Customer Awareness and Education
The awareness education program should address both commercial and consumer customers, and include AT A MINIMUM the following (verbatim from the guidance unless italicized):
- An explanation of protections provided, and not provided, to account holders relative to electronic funds transfers under Regulation E, and a related explanation of the applicability of Regulation E to the types of accounts with Internet access.” Note: be sure to translate the above from “compliance-speak” to language the customer can understand. Infotex can help and will be making boilerplates for this available soon.
- An explanation of under what, if any, circumstances and through what means the institution may contact a customer on an unsolicited basis and request the customer’s provision of electronic banking credentials;
- A suggestion that commercial online banking customers perform a related risk assessment and controls evaluation periodically; Note: Infotex is working on templates and will have some available soon that you can rebrand for your customer can use.
- A listing of alternative risk control mechanisms that customers may consider implementing to mitigate their own risk, or alternatively, a listing of available resources where such information can be found; Note: Infotex is still trying to determine exactly what this means.
- A listing of institutional contacts for customers’ discretionary use in the event they notice suspicious account activity or experience customer information security-related events.

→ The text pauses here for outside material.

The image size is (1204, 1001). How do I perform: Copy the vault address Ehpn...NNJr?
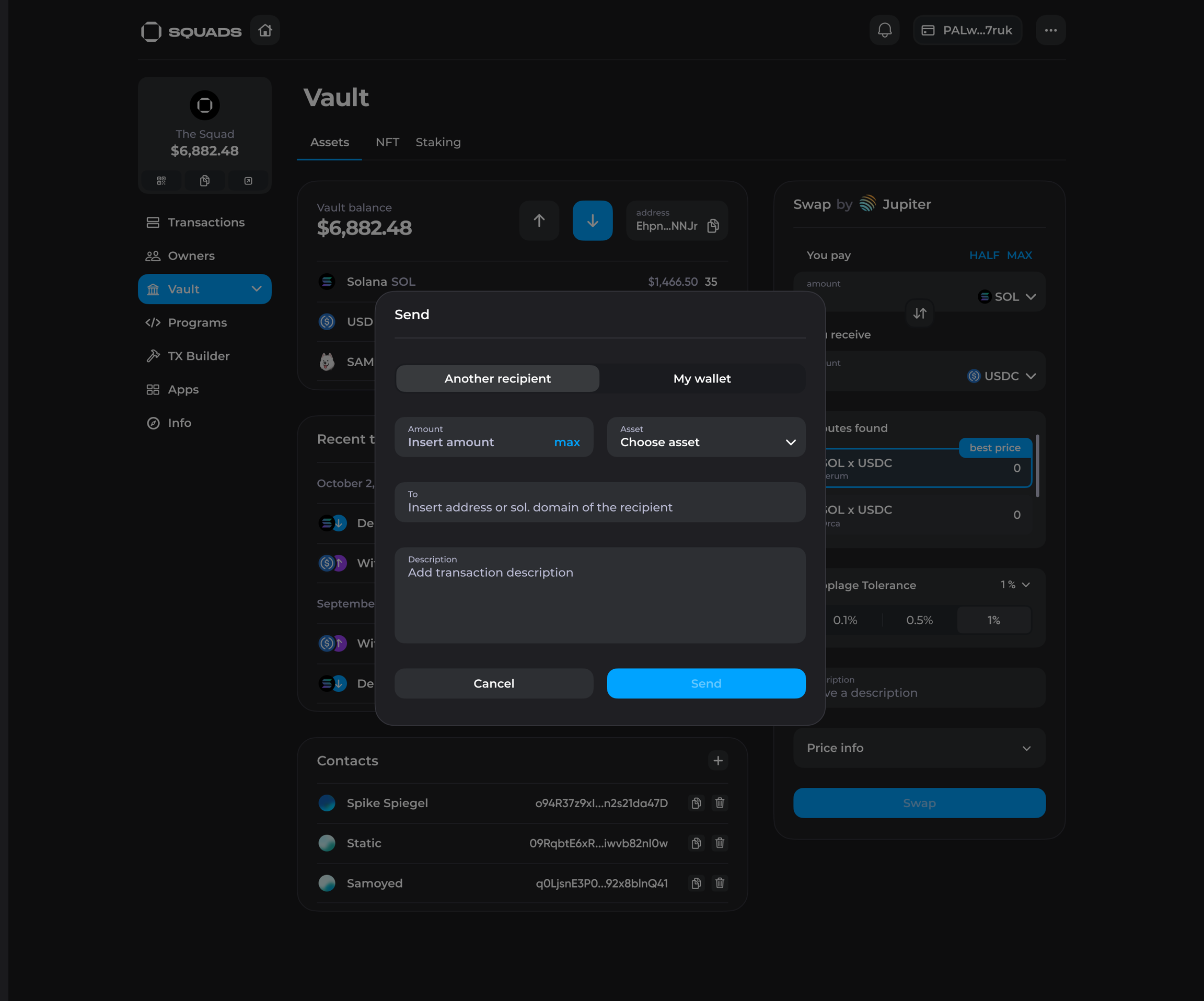[713, 226]
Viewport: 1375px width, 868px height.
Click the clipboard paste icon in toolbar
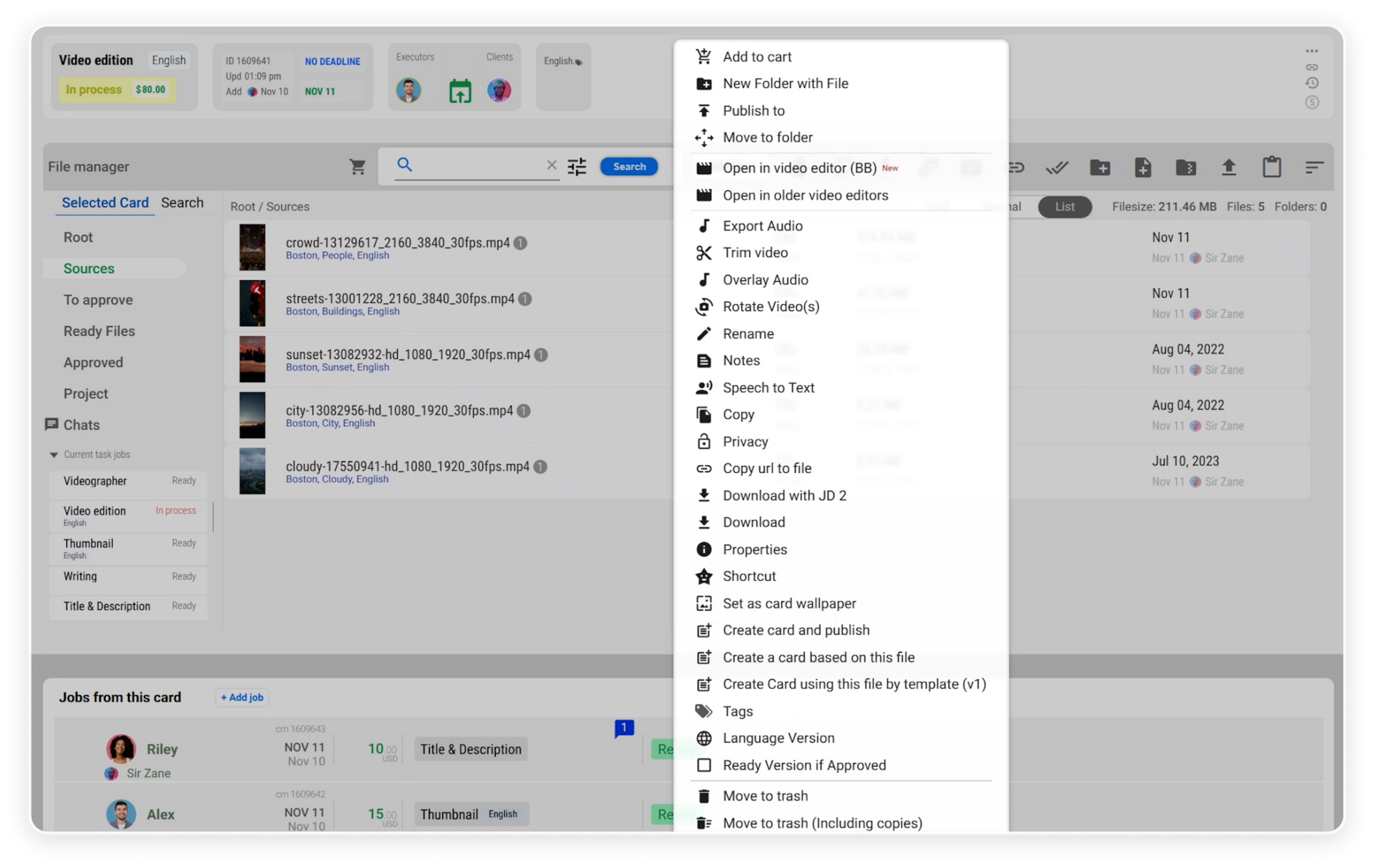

The appendix drills down into details about the changing threat environment and explains the basics including Trojans, malware, keyloggers, man-in-the-middle attacks, man-in-the-browser attacks, etc. It then explains various controls that can be implemented to prevent or detect such attacks. It then suggests the creation of new controls to further enhance the robustness of “layered security,” including:
- Establish, require and periodically review volume and value limitations or parameters for what activities a business customer in the aggregate, and its enrolled users individually, can functionally accomplish while accessing the online system;
- Monitor and alert on exception events; o establish individual transaction and aggregate account exposure limits based on expected account activity; o establish payee whitelisting (e.g., positive pay) and/or blacklisting;
- Require every ACH file originating entity to provide a proactive notice of intent to originate a file prior to its submission; and
- Require business customers to deploy dual control routines over higher risk functions performed online.
Dan’s Bottom-line Summary:
This guidance is good for educational reasons and because it clarifies what needs to happen in order to truly manage the risk associated with “the access vulnerability” on “the electronic banking asset.” However, it may require some banks to change and it is unclear as to whether we should change BEFORE January 2012, or if examiners are truly going to “start guiding banks,” ie: helping them understand how it pertains to them.
Having said that, I can’t believe somebody examined in first quarter 2012 will be “hammered” if they do not comply with this. However, they better have their drill-down risk assessment completed, and their assets inventoried and categorized according to risk, and when I say assets I mean “at the granularity evident in this supplement.”
Dan Hadaway CRISC is the managing partner of Infotex.